TOTO欧州の「NEOREST(ネオレスト)」。リモコンはシンプルで使いやすい
TOTO欧州の「NEOREST(ネオレスト)」。リモコンはシンプルで使いやすい
欧州のトイレはバス、洗面所と一緒になり、デザイン性が高い
欧州のトイレはバス、洗面所と一緒になり、デザイン性が高い

  新築のお宅でトイレを借り、使い方が分からなかった経験はないだろうか? 洗浄するつもりが、ボタンを押し間違えて、水音が流れたり、温風が吹いてきたり。トイレに入るなり、便器のふたが開いたのを初めて見た時は、びっくり……進化について行けず、時には翻弄されることもある。だが、常に“新しい道”を模索する姿は前向きで好感が持てる。まさに「至れり尽くせり」の日本のトイレに、「おもてなし」の神髄を見る思いだ。

 あらためて、日本のトイレが備えている機能を挙げてみた。便座は、お尻の温水洗浄のみならず、汚れ防止、暖房、ふたの自動開閉、ビデ、マッサージ、乾燥、脱臭、除菌などなど……。便器もいい仕事をする。1回流すのに必要な水量は旧来製品の3分の1以下と、節水力に優れている。また、表面を平滑にすることで汚れが付きにくく、水流を回転させる工夫により効率よく洗浄するなど、清潔に保つ工夫がある。

 暗くて、寒くて、汚いトイレは、昔の姿。日本人が「厠(かわや)」「ご不浄」といって、隔離していたスペースは、現代では明るく、快適で、清潔な空間に変わった。英知を集めて、理想のトイレを追求する日本企業の姿勢は、海外でも認められている。

 今年の主要国首脳会議(サミット)会場となったドイツ・エルマウのホテル、シュロス・エルマウでは、TOTOの製品が採用されていた。エルマウは、国際的な知名度こそ高くないが、ドイツ国内では高い人気を誇るリゾート地である。

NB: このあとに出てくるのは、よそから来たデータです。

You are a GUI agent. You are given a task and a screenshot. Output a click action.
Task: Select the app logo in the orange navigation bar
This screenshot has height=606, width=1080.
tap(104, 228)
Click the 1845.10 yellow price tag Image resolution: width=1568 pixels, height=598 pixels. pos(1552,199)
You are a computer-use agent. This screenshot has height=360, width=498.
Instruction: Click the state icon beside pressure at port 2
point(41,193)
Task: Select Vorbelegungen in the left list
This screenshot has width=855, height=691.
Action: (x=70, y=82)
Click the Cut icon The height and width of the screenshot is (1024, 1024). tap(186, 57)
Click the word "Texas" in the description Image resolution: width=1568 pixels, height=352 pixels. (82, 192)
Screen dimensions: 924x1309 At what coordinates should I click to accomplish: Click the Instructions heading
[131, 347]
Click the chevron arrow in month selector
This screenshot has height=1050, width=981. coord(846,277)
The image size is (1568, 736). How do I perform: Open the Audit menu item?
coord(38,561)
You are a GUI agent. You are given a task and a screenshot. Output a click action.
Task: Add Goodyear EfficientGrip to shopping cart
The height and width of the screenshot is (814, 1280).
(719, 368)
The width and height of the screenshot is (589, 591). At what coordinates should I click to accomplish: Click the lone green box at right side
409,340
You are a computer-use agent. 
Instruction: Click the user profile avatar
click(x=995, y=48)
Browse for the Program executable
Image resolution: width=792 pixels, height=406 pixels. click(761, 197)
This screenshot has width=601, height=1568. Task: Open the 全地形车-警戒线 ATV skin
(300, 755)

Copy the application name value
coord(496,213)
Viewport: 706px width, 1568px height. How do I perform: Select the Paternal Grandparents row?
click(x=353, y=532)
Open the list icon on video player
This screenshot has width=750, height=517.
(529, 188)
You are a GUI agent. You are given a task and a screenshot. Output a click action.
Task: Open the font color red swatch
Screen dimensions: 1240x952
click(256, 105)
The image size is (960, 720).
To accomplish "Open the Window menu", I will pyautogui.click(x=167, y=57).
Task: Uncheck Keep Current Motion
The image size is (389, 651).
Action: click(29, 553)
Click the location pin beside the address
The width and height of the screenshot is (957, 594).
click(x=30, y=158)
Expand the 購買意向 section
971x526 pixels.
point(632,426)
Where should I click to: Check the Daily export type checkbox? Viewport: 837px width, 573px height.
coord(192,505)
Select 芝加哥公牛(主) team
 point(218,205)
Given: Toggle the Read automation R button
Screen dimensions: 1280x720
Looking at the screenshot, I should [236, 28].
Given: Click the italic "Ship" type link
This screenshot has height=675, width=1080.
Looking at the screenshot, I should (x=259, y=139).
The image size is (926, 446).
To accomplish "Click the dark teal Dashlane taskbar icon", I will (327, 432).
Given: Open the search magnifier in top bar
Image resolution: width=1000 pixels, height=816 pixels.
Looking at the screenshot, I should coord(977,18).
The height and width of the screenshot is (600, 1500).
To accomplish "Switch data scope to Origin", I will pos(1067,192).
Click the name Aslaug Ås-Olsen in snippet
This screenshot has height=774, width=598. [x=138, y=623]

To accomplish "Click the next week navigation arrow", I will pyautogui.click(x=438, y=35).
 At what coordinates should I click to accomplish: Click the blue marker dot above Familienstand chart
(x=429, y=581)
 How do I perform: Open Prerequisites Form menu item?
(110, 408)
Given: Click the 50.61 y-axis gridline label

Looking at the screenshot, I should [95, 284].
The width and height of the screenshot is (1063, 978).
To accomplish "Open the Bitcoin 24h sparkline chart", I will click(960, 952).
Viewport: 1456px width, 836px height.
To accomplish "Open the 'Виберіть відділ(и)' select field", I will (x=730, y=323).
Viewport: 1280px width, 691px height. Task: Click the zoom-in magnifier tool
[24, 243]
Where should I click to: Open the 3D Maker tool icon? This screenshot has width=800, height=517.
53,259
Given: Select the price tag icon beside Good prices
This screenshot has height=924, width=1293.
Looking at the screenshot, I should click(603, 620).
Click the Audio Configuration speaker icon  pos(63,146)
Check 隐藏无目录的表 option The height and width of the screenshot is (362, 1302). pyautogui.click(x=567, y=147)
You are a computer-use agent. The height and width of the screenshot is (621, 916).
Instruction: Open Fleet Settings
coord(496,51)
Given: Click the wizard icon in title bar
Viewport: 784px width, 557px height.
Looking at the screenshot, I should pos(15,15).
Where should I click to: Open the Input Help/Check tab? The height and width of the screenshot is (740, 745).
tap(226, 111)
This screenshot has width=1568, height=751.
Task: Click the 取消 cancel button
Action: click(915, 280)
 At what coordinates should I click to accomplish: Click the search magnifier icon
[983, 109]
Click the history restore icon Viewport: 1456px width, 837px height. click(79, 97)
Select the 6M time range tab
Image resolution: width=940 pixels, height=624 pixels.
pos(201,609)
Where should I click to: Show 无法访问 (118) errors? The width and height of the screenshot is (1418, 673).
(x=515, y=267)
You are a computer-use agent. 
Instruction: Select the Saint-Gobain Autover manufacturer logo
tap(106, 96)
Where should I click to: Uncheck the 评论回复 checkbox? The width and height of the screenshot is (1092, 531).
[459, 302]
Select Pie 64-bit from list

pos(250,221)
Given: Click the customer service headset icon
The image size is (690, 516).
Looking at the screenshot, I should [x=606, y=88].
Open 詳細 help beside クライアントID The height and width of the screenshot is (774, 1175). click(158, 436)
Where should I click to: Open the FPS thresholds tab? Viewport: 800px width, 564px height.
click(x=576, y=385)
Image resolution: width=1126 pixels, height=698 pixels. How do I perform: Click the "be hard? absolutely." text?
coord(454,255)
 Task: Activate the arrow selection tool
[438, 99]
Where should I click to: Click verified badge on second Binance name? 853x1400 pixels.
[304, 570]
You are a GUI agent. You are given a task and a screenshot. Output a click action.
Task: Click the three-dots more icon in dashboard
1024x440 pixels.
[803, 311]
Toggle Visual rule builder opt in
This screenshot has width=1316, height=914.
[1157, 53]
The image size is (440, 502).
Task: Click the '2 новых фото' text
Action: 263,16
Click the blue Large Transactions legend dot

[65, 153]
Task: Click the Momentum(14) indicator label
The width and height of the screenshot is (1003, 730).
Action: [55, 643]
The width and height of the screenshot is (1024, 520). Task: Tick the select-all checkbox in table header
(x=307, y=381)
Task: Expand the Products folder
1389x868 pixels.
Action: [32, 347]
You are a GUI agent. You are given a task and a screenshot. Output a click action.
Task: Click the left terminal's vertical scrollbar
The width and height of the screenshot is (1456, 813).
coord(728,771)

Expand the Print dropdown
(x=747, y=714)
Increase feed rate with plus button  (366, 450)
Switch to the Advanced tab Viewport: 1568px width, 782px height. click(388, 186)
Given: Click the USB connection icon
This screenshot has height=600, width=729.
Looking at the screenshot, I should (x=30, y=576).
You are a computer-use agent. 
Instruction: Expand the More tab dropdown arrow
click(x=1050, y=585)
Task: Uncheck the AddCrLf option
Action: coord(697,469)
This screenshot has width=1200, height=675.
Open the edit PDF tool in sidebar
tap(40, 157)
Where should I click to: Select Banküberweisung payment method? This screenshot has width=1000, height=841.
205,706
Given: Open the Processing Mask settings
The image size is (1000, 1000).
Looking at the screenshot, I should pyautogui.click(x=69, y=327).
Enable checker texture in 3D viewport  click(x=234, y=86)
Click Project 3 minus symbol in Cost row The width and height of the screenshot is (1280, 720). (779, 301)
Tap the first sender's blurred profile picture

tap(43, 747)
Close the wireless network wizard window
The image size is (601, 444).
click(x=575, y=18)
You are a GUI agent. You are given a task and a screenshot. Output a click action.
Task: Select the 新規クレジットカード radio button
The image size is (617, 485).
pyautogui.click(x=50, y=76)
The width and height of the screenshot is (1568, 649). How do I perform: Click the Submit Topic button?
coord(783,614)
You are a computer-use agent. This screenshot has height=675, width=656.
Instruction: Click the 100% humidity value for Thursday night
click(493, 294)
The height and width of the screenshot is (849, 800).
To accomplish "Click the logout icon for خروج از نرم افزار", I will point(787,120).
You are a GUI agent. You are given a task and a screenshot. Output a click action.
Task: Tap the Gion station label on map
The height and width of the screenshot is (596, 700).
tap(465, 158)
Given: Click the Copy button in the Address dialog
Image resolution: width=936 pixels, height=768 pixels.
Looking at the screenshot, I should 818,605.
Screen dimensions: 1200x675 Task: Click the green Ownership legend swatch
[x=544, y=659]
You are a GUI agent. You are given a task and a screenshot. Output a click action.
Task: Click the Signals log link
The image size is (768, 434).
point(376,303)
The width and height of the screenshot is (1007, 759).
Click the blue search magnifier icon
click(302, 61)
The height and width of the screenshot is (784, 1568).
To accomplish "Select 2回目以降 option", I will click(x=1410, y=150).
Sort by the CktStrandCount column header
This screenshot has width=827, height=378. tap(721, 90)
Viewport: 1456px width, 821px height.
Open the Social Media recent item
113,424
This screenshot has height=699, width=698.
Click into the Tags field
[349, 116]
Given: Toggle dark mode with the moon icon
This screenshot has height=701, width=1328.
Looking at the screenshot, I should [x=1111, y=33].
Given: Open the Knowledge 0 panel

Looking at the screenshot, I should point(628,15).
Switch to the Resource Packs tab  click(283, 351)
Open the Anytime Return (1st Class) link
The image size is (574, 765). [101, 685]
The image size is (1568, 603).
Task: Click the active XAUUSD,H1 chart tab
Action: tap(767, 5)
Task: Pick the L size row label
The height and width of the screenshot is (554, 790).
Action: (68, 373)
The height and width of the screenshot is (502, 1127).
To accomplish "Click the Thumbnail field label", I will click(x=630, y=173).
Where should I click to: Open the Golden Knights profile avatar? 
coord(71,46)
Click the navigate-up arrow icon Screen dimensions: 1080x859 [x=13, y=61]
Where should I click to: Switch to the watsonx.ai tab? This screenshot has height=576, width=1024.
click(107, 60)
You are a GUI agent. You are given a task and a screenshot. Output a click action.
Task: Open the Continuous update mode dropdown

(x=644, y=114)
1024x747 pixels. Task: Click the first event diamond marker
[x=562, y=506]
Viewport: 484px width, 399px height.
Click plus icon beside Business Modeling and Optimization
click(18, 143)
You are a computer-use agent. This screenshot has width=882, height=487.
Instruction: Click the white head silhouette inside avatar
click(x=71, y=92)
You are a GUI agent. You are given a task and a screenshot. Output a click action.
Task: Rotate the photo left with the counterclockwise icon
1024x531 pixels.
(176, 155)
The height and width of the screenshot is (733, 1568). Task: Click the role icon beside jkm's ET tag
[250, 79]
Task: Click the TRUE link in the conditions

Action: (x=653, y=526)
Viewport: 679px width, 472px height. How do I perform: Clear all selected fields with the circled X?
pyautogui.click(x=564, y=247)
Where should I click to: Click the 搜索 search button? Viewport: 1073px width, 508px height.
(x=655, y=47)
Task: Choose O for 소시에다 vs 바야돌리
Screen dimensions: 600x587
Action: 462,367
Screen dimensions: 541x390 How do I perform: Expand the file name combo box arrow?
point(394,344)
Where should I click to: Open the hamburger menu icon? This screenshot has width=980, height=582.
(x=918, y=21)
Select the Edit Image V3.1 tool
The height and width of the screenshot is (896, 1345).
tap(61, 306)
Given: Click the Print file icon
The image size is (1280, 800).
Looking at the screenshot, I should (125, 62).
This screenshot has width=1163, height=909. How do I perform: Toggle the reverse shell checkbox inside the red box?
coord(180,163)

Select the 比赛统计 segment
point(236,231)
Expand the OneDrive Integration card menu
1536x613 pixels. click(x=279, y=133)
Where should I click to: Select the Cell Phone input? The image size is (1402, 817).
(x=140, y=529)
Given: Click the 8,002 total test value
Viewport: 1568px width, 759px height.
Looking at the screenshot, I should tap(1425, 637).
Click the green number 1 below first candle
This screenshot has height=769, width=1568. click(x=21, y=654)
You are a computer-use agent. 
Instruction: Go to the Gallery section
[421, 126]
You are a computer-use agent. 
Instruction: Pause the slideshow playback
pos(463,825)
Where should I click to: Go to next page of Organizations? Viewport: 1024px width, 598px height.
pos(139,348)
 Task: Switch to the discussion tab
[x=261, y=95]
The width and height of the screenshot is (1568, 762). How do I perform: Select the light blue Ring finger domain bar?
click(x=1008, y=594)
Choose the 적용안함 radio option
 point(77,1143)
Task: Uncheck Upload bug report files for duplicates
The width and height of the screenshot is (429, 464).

ホテル シュロス・エルマウは五つ星ホテルで、トイレに設置されたのは、温水洗浄便座「ウォシュレット」と一体になった「NEOREST(ネオレスト)」という便器だ。

 TOTO広報によると、ネオレストは世界共通のブランドで、価格はいろいろあるが、シュロス・エルマウに設置された商品は、国内の汎用品の2倍以上。「世界最高峰のトイレ」と言っていい。多彩な「仕事ぶり」は前述した通りであり、最新鋭の技術が搭載されている。